There are about 196,800 members of the Religious Society of Friends, or Quakers, in Africa. African Friends make up around 52% of Friends internationally, the largest proportion in any one continent. Kenya has the largest number of Quakers in a single nation – about 146,300 in the year 2012 (according to the Friends World Committee for Consultation).

Central and Southern African Yearly Meeting was founded by Friends from London Yearly Meeting. A meeting was first established in Cape Town in 1728. Friends worshipping in South Africa separated from London Yearly Meeting to become an independent Yearly Meeting in 1948. Due to the historic links with London Yearly Meeting, worship is in the unprogrammed tradition, in contrast with Friends' meetings in East Africa.

On April 23, 1902 three Friends — Arthur Chilson, Edgar Hole, and Willis Hotchkiss — set sail from New York to Mombasa, Kenya. They went on behalf of the Cleveland Friends Meeting. From there they made their way across by rail to Kisumu and then by foot to Kaimosi and set up a mission there on August 17. They came from the programmed tradition of Five Years Meeting (now Friends United Meeting).

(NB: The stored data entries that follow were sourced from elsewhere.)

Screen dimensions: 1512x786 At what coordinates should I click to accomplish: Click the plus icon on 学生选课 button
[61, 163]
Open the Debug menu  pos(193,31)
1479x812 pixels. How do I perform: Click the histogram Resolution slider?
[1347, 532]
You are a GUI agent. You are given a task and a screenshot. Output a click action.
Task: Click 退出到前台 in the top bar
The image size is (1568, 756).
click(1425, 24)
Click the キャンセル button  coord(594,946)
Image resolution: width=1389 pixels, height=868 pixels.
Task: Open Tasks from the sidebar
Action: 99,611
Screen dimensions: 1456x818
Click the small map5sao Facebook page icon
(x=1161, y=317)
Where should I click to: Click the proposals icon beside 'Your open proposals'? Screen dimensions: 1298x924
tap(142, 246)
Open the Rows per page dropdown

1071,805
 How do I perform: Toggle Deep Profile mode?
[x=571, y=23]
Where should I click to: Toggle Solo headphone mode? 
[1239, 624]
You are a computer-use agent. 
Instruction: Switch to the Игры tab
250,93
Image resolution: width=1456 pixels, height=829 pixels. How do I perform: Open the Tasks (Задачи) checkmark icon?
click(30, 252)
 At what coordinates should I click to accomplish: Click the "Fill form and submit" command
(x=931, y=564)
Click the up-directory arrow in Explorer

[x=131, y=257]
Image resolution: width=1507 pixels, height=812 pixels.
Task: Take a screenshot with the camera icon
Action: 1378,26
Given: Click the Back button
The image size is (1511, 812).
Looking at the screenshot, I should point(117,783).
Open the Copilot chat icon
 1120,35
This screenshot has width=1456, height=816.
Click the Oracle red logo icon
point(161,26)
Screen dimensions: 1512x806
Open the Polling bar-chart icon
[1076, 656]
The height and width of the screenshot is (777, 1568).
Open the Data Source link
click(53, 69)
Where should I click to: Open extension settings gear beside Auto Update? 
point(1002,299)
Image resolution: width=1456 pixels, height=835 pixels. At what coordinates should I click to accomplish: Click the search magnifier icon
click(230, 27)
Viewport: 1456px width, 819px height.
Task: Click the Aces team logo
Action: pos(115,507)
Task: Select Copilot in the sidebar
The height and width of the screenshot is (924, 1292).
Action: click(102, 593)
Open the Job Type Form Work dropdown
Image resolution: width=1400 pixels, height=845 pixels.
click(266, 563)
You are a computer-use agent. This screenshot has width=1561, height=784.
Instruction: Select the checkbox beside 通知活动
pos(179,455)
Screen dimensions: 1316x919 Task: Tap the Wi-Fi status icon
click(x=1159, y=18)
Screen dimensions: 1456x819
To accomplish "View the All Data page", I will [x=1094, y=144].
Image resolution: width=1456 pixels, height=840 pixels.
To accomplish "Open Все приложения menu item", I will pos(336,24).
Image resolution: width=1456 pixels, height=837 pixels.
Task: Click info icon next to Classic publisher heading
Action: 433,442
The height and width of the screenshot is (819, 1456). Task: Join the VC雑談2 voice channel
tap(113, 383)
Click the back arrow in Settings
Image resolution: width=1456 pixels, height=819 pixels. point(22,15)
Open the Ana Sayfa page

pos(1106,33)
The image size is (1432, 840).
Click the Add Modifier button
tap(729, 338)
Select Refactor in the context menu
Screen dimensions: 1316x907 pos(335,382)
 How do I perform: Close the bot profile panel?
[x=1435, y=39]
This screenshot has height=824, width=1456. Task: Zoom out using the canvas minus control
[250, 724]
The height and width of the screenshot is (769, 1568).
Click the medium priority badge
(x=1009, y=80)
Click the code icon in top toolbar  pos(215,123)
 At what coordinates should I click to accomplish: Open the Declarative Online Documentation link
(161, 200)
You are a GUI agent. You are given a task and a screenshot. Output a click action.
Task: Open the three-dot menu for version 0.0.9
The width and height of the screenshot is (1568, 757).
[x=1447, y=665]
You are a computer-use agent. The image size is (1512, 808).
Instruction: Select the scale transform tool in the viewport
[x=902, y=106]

From that small beginning, Quakerism grew and spread throughout Kenya during the twentieth century, although it is still concentrated in the western area. A mission hospital (Kaimosi Hospital) was founded in 1941. The Friends Bible Institute opened in 1942. Friends gradually spread into other areas of Kenya, with another hospital (in Lugulu), an epilepsy colony, an agricultural college and a college of technology all being established, as well as many new churches. It also spread to the neighboring countries of Uganda and Tanzania. Due to the size, the original East Africa Yearly Meeting split into several smaller Yearly Meetings, some of these splits have been painful.